━━ DATASET ━━
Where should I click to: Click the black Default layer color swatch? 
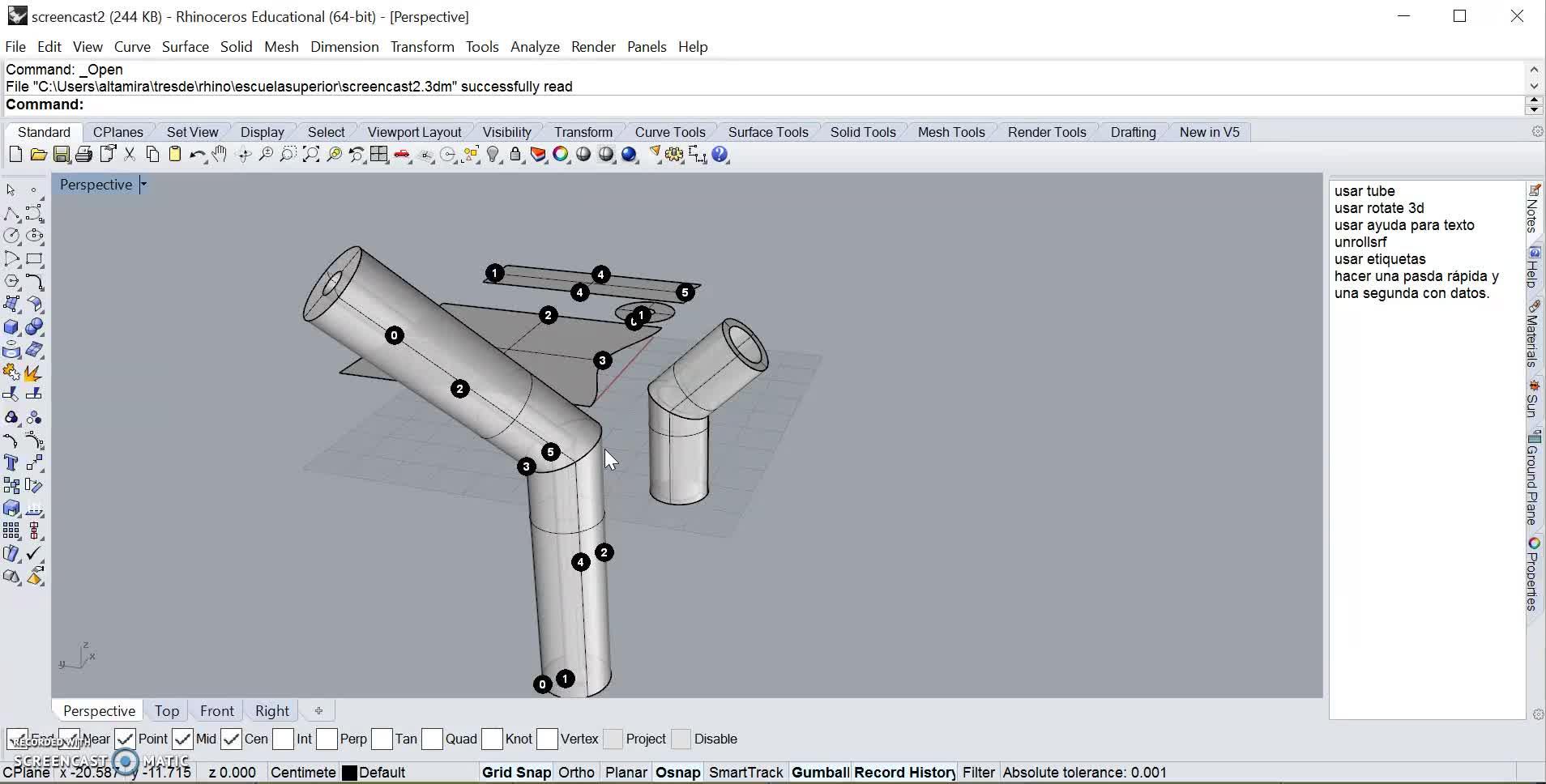(x=349, y=773)
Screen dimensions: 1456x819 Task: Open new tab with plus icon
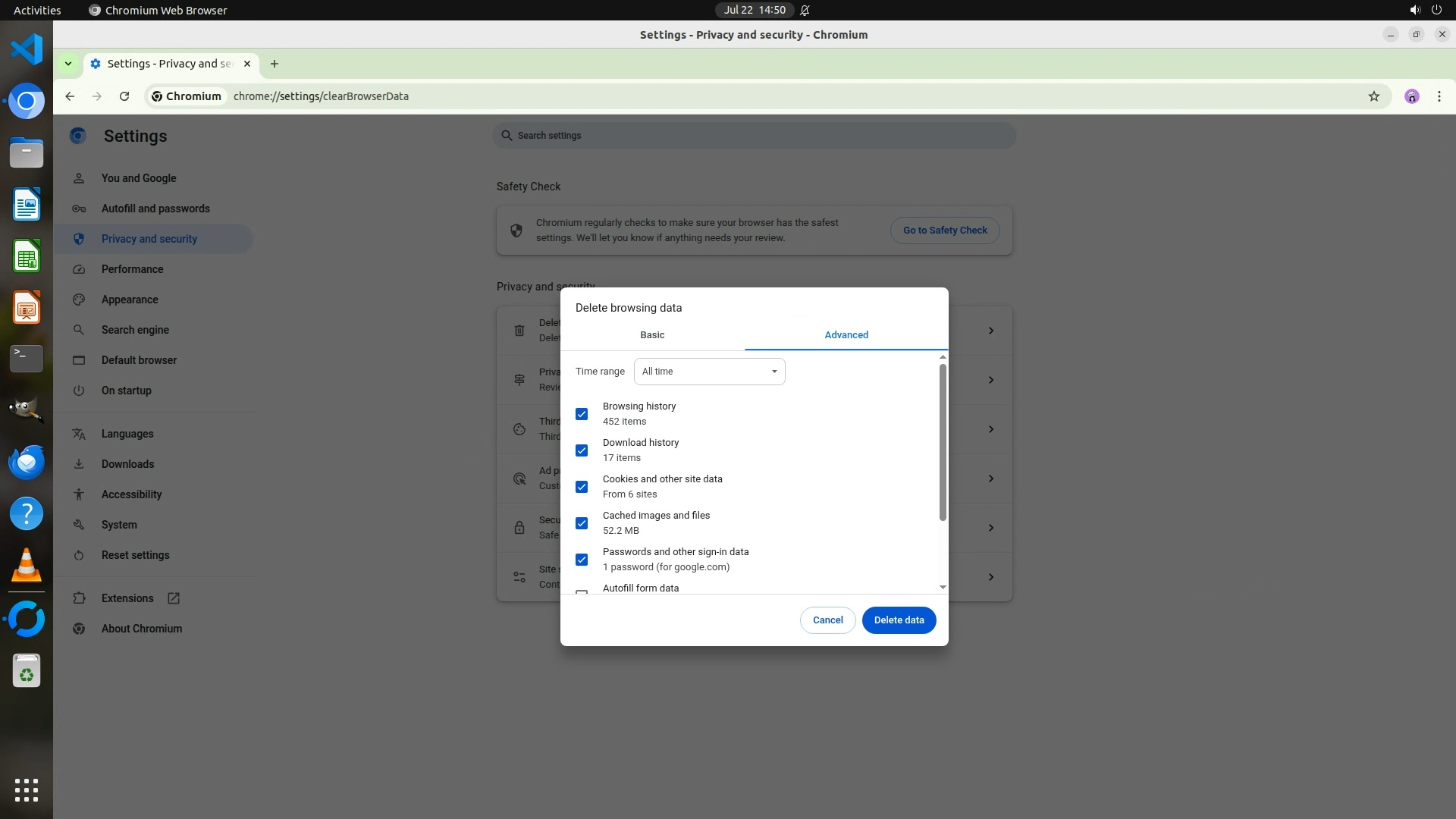(275, 64)
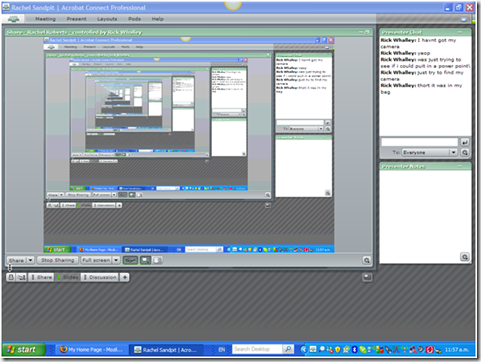Open the Meeting menu

[x=45, y=19]
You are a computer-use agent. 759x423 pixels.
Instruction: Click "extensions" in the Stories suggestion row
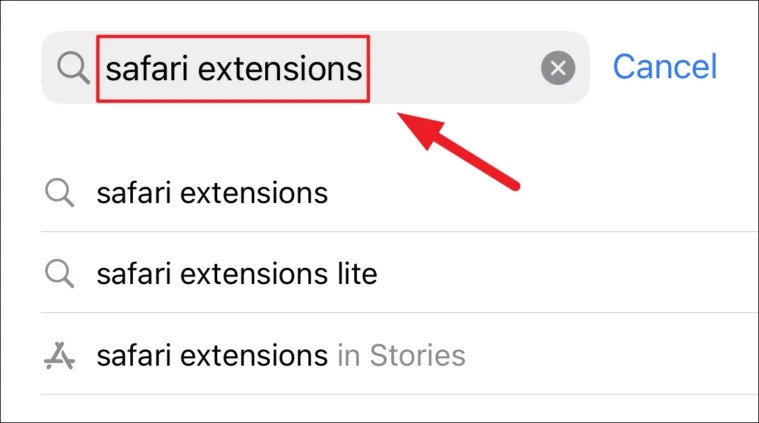click(254, 355)
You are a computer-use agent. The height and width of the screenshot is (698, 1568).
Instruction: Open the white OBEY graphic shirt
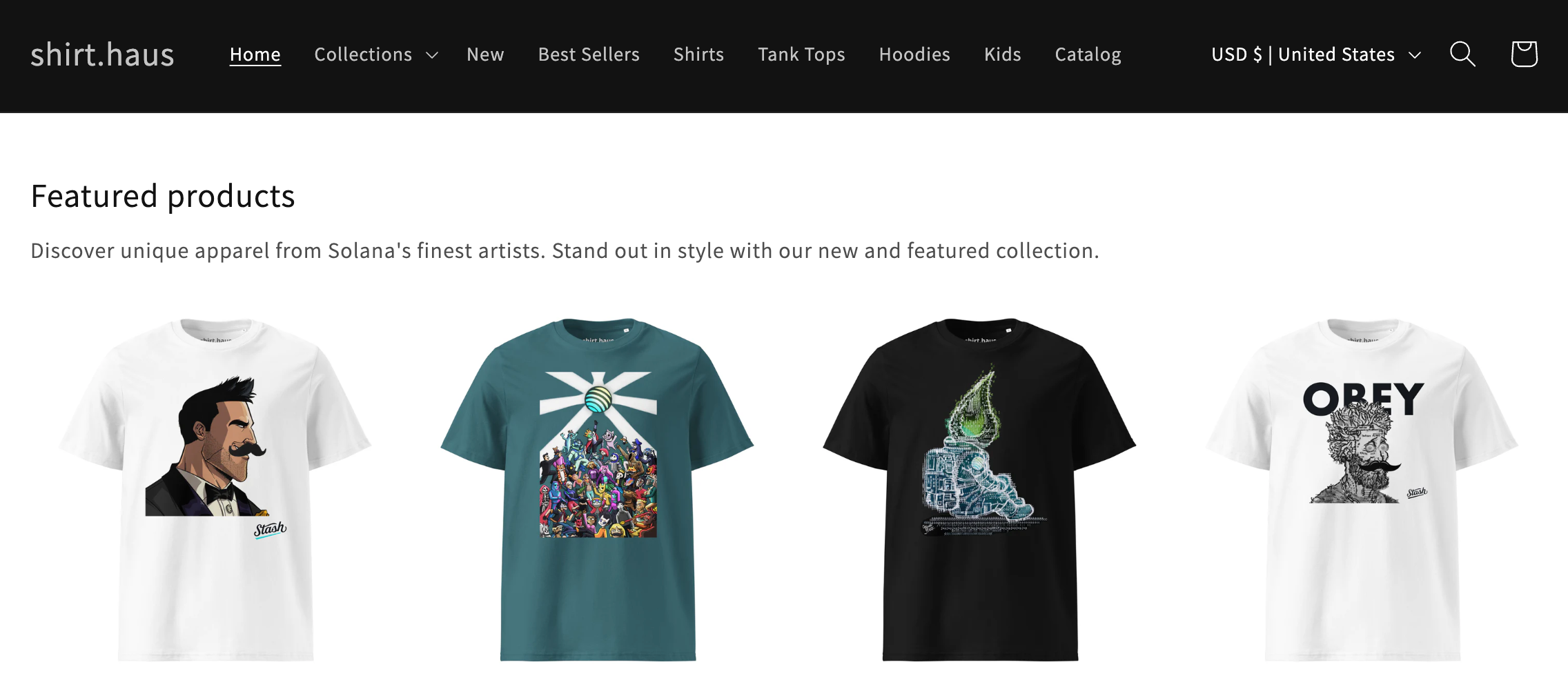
━━━
» **WHAT THIS TASK INVOLVES**:
Rewrite the listing above, switching every occurrence of "Instruction" to "Directive" and changing nothing else. Leave the pictures out of your version.

» **FINISHED EXERCISE**:
Where should I click to: Click the black Default layer color swatch? 
(x=349, y=773)
Screen dimensions: 1456x819 Task: Open new tab with plus icon
(275, 64)
Open the Meeting menu

[x=45, y=19]
You are a computer-use agent. 759x423 pixels.
Directive: Click "extensions" in the Stories suggestion row
click(254, 355)
You are a computer-use agent. The height and width of the screenshot is (698, 1568).
Directive: Open the white OBEY graphic shirt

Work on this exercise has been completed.